Ésta era una agencia floreciente cuando mi padre murió, pero yo soy un fracaso como agente. He visto caer en picado las ventas y los beneficios durante cinco años. Creí que podría hacer algún chanchullo para cubrir las deudas pero, ahora que esa detective me vigila, tengo miedo de fracasar también en esto. Nunca me he casado, nunca he sabido cómo conquistar a las mujeres, ya no aguanto más. No sé cómo pagar mis deudas. Si a alguien hago daño, quizás a mi madre, lo siento. Howard

Lo imprimí y me metí el papel en el bolsillo. Tenía las manos húmedas dentro de los guantes de goma. Unas manchitas negras me flotaban delante de los ojos. Era perfectamente consciente de que tenía la cabeza destrozada de Fepple junto a mí, pero no podía mirarla. Quería huir de aquel espantoso lugar, pero con probabilidad no contaría con otra oportunidad para hacerme con el expediente de Sommers.

Los archivadores estaban abiertos, cosa que me sorprendió. Cuando estuve allí la semana pasada, Fepple había hecho bastantes aspavientos abriéndolos cada vez que quería guardar un papel y volviéndolos a cerrar de inmediato con llave. El tercer cajón, donde había metido la carpeta de Sommers, tenía una etiqueta que ponía: Clientes de Rick Hoffman.
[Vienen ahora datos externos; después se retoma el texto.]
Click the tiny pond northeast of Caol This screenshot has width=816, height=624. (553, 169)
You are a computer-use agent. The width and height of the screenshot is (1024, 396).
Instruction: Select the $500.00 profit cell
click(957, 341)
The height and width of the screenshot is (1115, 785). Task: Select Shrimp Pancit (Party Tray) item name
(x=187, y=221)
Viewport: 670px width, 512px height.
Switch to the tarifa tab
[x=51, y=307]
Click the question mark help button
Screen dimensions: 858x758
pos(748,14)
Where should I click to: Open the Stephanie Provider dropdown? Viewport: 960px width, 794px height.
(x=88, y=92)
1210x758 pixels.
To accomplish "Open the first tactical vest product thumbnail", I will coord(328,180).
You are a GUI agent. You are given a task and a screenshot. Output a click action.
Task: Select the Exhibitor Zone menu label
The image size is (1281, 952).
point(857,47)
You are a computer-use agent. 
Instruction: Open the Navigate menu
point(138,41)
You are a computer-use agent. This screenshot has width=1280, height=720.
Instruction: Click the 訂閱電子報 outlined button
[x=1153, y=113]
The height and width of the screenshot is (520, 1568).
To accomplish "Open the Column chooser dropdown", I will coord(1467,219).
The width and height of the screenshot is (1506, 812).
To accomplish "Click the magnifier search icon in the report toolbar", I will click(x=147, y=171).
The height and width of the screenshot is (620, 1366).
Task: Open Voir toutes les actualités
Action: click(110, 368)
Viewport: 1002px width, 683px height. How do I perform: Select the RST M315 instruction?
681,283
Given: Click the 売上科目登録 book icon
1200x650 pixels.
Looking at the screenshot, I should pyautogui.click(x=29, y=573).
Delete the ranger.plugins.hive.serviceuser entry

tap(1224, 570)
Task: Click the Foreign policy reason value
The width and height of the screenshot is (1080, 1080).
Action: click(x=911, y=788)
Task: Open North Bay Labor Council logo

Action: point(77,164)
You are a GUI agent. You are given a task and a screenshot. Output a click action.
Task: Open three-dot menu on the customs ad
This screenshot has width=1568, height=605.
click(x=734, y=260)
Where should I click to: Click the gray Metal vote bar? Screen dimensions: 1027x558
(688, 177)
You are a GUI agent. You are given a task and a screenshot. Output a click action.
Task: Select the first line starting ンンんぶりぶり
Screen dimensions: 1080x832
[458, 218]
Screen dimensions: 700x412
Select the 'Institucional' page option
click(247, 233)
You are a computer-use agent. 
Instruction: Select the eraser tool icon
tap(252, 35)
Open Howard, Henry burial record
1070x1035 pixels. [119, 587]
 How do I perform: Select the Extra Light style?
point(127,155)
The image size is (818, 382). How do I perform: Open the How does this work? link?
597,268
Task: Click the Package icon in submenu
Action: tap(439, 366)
Las carpetas estaban metidas de cualquier manera dentro del cajón, algunas boca abajo, sin orden ni concierto. Cuando saqué la primera carpeta, Barney Williams, creí que había empezado por atrás, pero a continuación venía Larry Jenks. Sin dejar de mirar el reloj, muy nerviosa, vacié el cajón y volví a meter las carpetas una a una. La de Sommers no estaba.

Hojeé los papeles en busca de algo que estuviese relacionado con Sommers, pero no encontré más que copias de pólizas y anotaciones de vencimientos de pagos. Casi las tres cuartas partes eran casos cerrados y las pólizas tenían un sello que ponía Pagado y la fecha o Suspendido por falta de pago y la fecha. Busqué en los demás cajones, pero no encontré nada. Me llevé una media docena de pólizas pagadas para que Mary Louise comprobase si el beneficiario había recibido el dinero.

Cada vez que oía voces por el pasillo me ponía muy nerviosa, pero no me podía ir sin antes buscar los papeles de Sommers entre aquel caos que había sobre el escritorio. Los papeles estaban salpicados de sangre y de pedacitos de masa encefálica. No quería tocar nada, porque cualquier perito experimentado podría deducir, nada más verlo, que alguien había estado revolviendo. Pero quería conseguir aquella carpeta.

Saqué fuerzas de flaqueza y me forcé a mirar sólo hacia delante, intentando convencerme de que no había nadie en la silla, me incliné sobre el escritorio y revisé los documentos que había delante de Fepple. Busqué en círculo, desde el centro de la mesa hacia los bordes. Al no encontrar nada, di la vuelta al otro lado de Fepple, procurando no pisar ninguna cosa y miré en los cajones del escritorio. No encontré más que detalles de su deprimente vida. Bolsas empezadas de patatas fritas, una caja de condones sin abrir cubierta de migas de galleta, agendas que se remontaban a la década de 1980, cuando su padre se citaba con los clientes, libros sobre cómo jugar mejor al pingpong. ¿Quién hubiera pensado que tenía la suficiente constancia como para practicar algún deporte?